Annie Hart is an American film composer, keyboardist, songwriter and vocalist.  She primarily composes and performs in the band Au Revoir Simone.  In 2017, she released a solo album entitled Impossible Accomplice. She has contributed vocals to other artists' projects and appeared on the 2017 series of Twin Peaks.  She has composed and performed the score of Banana Split (2018) and, along with Jay Wadley, Olympic Dreams (2020).

History 
Hart was born on Long Island, New York, and is one of three founding members of synth-pop group Au Revoir Simone.  She has been in other groups including Uninhabitable Mansions, featuring members of Clap Your Hands Say Yeah, and collaborated as a composer with French band Air for their soundtrack to Les Voyages Dans La Lune.  In 2017, she began releasing music under her own name apart from Au Revoir Simone and embarked on a world tour.
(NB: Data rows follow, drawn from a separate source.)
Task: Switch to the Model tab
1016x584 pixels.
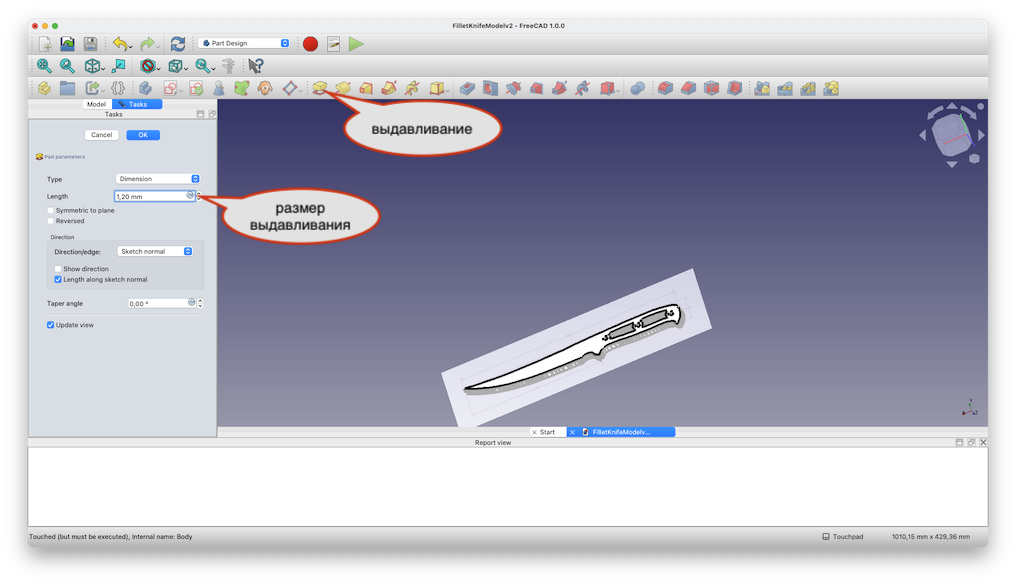Action: point(96,104)
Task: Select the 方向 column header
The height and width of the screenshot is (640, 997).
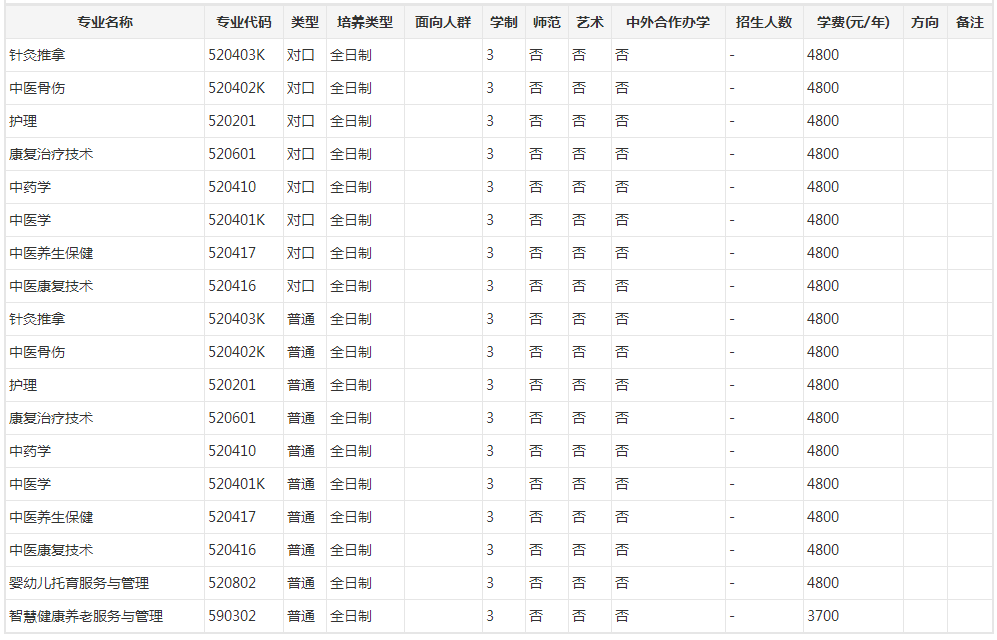Action: [x=925, y=22]
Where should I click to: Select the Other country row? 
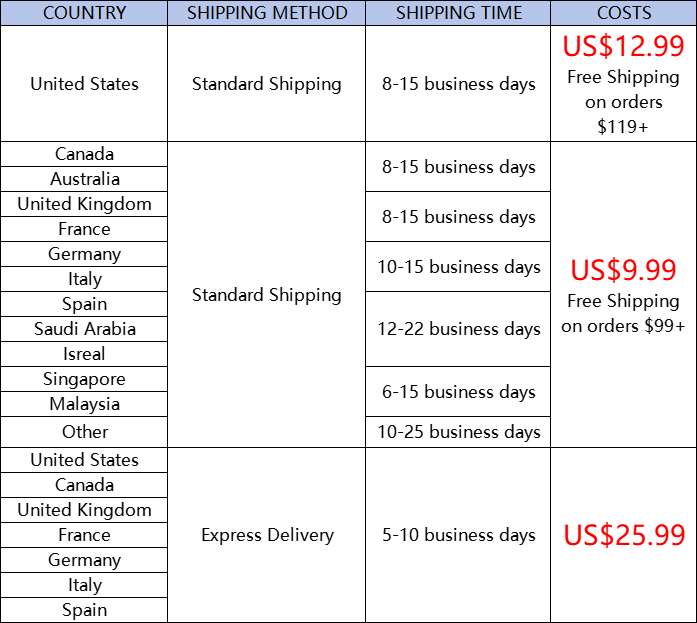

She has appeared on screen along with the other members of Au Revoir Simone in Episodes 4 and 9 of the 2017 series of Twin Peaks.  Her song "Hard To Be Still" appeared on episode one of the Netflix series Gypsy, starring Naomi Watts.

Musical style 
Hart's music is considered minimal synth-pop, which New York magazine's Bedford and Bowery describes as "resonant, tender, and not too sweet".  She primarily composes on electric piano and vintage synthesizers.

Discography

with Au Revoir Simone 
 2005: Verses of Comfort, Assurance & Salvation (Europe: Moshi Moshi Records, North America: Our Secret Record Company, Japan: Rallye Record Label)
 2007: The Bird of Music (Europe: Moshi Moshi Records, North America: Our Secret Record Company, Japan: Rallye Record Label)
 2009: Still Night, Still Light (North America: Our Secret Record Company)
 2013: Move in Spectrums (Europe: Moshi Moshi Records, North America: Instant Records)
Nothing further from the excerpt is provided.